**Tasks to carry out**:
[a] In the passage on Genesis 1-11, which story ends the Primordial History?
[b] Copy the passage on Genesis 1-11 word for word, from "Russell Gmirkin [RG]" to "on Genesis 1-11.".
[c] Write the next part of the passage on Genesis 1-11, following on from its last sentence.

**Page extract**:
>>>>>

Similarities between the Pentateuch and Greek literature have long been noted and discussed in scholarly literature, but most of those discussions have assumed that the Greeks and the authors of the biblical books were independently drawing on Asiatic stories or even that some Greeks were exposed to translations of parts of the Pentateuch. (Evangelia Dafni is one such scholar who today argues for that latter position; Franz Dornseiff once argued for the former.) Others have flatly denied any serious or significant analogies between the Pentateuch and Greek works, relegating supposed parallels to coincidence or over-active imaginations. That dreaded fourteen letter word comes to mind: “parallelomania“.
Russell Gmirkin [RG] has a new book, Plato’s Timaeus and the Biblical Creation Accounts: Cosmic Monotheism and Terrestrial Polytheism in the Primordial History. My blog posts on his two earlier books are archived at Berossus and Genesis and Plato and the Creation of the Hebrew Bible. I anticipate doing a chapter by chapter review of his new work on Genesis 1-11.
Genesis 1-11 or the Primordial History covers the span of time from Creation and the misadventures of the first humans, through the Flood and up to the Tower of Babel story. It stops prior to the introduction of Abraham and the beginning of Israel’s story. The Primordial History stages characters with enormous life-spans, a talking snake, angels with flaming swords, a god walking the earth, “sons of god” mating with women to produce “men of renown”, a world-wide flood that reminds us of the Epic of Gilgamesh and a divine intervention to confound the languages of humanity and scatter them across the earth. Before all of that we read how God created heaven and earth, beginning with the creation of light days before he made the sun! These chapters are clearly a different type of unit from the rest of the Pentateuch. Where does it all come from?
Even within chapters 1-11 exegetes have long noted a sudden break between the seven-day creation (1:1 to 2:3) on the one hand and the detailed account of the creation of Adam and Eve, the Garden of Eden, (2:4ff) on the other. How did two accounts, one seeming to contradict the other, come to be placed side by side? And what are we to make of the different names of God: Elohim and Yahweh Elohim?

<<<<<

**Given material**:
>>>>>

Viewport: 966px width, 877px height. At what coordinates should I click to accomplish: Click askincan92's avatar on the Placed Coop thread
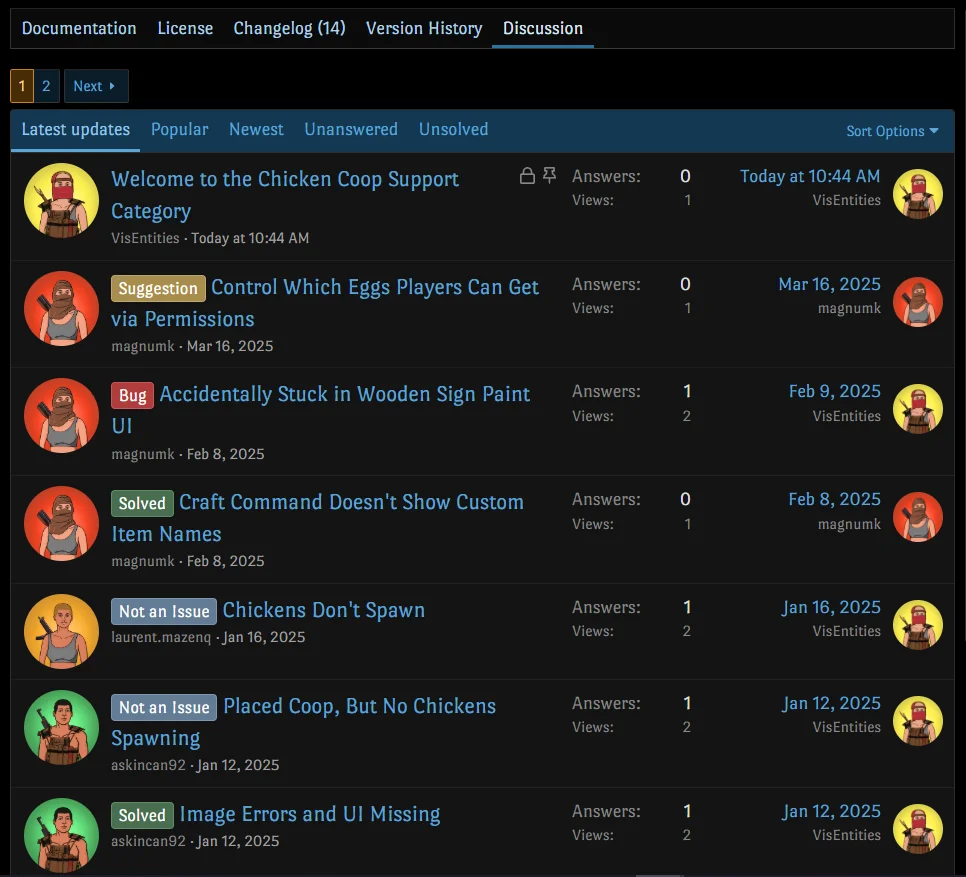[61, 728]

<<<<<

**Answers to the exercises**:
[a] The Tower of Babel story.

[b]
Russell Gmirkin [RG] has a new book, Plato’s Timaeus and the Biblical Creation Accounts: Cosmic Monotheism and Terrestrial Polytheism in the Primordial History. My blog posts on his two earlier books are archived at Berossus and Genesis and Plato and the Creation of the Hebrew Bible. I anticipate doing a chapter by chapter review of his new work on Genesis 1-11.

[c]
The ideas explored in RG’s new book will be a challenge-too-far for some readers who have been immersed in the Documentary Hypothesis and its assumption that the writings of the Bible evolved over centuries from the time of the biblical kingdoms of Israel-Judah (from 900 BCE) and were more or less completed by the end of the Persian era in the fifth century, that is, before the conquests of Alexander and the onset of the Hellenistic period. This traditional view holds that the first five books of the Bible grew out of the literary matrix of Mesopotamia and Syria-Canaan. Possible Greek influence is not even considered.
In his earlier books RG explored the case for a Hellenistic date for the Pentateuch and this new volume is a continuation of those earlier works. His aim is to see what happens when we compare a wider range of possible influences — adding Greek data into the mix — on the Primordial History. I hasten to point out that RG by no means denies influence from the Levantine-Mesopotamian region. But the devils are in the details when identifying the most likely sources of transmission. It is not an either-or discussion but a modified form of both-and, albeit with some adjustments concerning what the evidence indicates about who was responsible for the transmission and when.
In his opening chapter RG explains
- how he will go about identifying the sources behind the Primordial History
and
- an overview of the history of the scholarly views of Genesis 1-11 and where his own research fits.